I can’t say that I’m writing from experience. I can only imagine the hardship it would be if I couldn’t rely on Kenny when I’m sad. But I know some of you out there do go it alone. I’ve heard some of your stories.
Even I had to grieve alone sometimes when Kenny was at work. Sometimes I think I healed more during those times. I actually had to face my grief head on.
You might be fuming at your husband because he’s not helping anything. It’s easy to point fingers right now when you’re so emotional. Maybe he’s even saying some insensitive things about the baby.
Try giving him some space. No, I don’t mean that you should throw him a cold shoulder. You’ll need to find another way to deal with your grief, or you’ll just make things worse for both of you.
Reach out to friends.
I know that talking to a friend down the street is not the same as reaching for your husband’s hand across the table, but you do need someone. Don’t let yourself despair just because your spouse can’t handle this emotional time.
Honestly, even if your husband does support you and comfort you during your grief, I think you should still lean on other people sometimes. Your husband is going through the exact same situation you are. You can’t expect him to be strong all the time.
Find a counselor.
The best counselors won’t talk down to you or harp on all your negative feelings. Instead, they should open a Bible and comfort you with Scripture. They should provide outlets for you to channel your grief and target any actions you’ve been taking that might harm your grieving process.

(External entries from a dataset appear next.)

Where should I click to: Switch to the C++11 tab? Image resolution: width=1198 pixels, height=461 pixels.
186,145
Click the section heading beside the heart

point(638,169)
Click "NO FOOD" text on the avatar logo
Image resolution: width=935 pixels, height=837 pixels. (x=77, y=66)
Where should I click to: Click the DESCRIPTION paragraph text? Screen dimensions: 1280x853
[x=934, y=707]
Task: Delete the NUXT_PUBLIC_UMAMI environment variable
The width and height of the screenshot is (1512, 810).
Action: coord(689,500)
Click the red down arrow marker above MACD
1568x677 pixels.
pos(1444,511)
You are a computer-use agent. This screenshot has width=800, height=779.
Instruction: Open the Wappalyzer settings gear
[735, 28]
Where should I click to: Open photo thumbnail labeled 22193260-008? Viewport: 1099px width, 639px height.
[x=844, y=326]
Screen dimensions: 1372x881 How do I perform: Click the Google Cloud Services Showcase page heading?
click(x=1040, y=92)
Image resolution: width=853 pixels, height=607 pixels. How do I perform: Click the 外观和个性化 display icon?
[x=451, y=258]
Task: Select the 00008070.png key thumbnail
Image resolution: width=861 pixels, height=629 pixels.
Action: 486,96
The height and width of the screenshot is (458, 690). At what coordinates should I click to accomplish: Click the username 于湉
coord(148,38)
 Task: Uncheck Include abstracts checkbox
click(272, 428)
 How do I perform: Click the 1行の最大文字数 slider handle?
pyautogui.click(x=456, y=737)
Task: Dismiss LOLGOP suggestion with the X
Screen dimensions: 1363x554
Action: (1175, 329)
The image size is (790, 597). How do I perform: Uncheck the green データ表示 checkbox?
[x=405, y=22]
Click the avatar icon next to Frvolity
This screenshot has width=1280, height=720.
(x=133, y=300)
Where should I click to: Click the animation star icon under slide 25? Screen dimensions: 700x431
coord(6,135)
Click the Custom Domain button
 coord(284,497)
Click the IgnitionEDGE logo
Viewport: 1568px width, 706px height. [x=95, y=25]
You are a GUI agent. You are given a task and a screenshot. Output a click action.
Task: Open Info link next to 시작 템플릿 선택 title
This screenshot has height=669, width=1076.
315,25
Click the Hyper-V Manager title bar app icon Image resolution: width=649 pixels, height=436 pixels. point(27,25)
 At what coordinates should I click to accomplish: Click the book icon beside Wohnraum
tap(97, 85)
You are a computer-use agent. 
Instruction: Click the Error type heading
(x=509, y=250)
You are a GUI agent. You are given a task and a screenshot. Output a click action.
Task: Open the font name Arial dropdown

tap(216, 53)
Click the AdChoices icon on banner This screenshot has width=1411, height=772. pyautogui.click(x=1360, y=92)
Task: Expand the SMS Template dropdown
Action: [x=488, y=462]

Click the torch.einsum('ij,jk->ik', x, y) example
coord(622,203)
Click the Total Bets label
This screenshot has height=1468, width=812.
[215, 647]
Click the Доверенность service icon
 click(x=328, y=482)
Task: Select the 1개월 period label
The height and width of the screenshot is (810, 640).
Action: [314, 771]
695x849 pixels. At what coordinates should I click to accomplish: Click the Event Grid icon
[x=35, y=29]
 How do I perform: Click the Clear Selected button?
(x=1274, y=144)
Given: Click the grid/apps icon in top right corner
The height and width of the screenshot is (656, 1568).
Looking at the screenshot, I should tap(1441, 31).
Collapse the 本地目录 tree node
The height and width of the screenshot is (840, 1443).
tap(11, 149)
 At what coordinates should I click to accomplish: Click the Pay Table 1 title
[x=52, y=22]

I know that some people have awful experiences with counselors. They’re not for everyone. But especially if you’re grieving without your husband’s support, a counselor might be just what you need. They may even convince your husband to come too.
Join a grief support group.
I found it really helpful to talk to other grieving mothers. In a support group, you can talk about how you’re feeling. You don’t have to spell out your life. Just share your grief with the other moms going through similar trials. I felt less alone when I talked with them, and that’s important if you aren’t getting help from your husband.
Find relief in God.
I don’t think I’ll ever stress this one enough. While you and your husband struggle through the next few moments of each day, breathe God and prayer through the whole time. Only God can give true peace about your child’s death.
If you don’t think He should be part of your comfort, read how God helped me through my grief. I don’t know how others live through grief without Him.
If you do know God, pray. Oh, don’t think for a second that I didn’t pray a few angry prayers. But the point was that I was praying, and God later showed me part of His purpose in losing Haven and Hadassah.
My heart aches for you who may have just lost your children. I pray that you are getting overwhelming support from friends and family, especially your husband. Hang in there.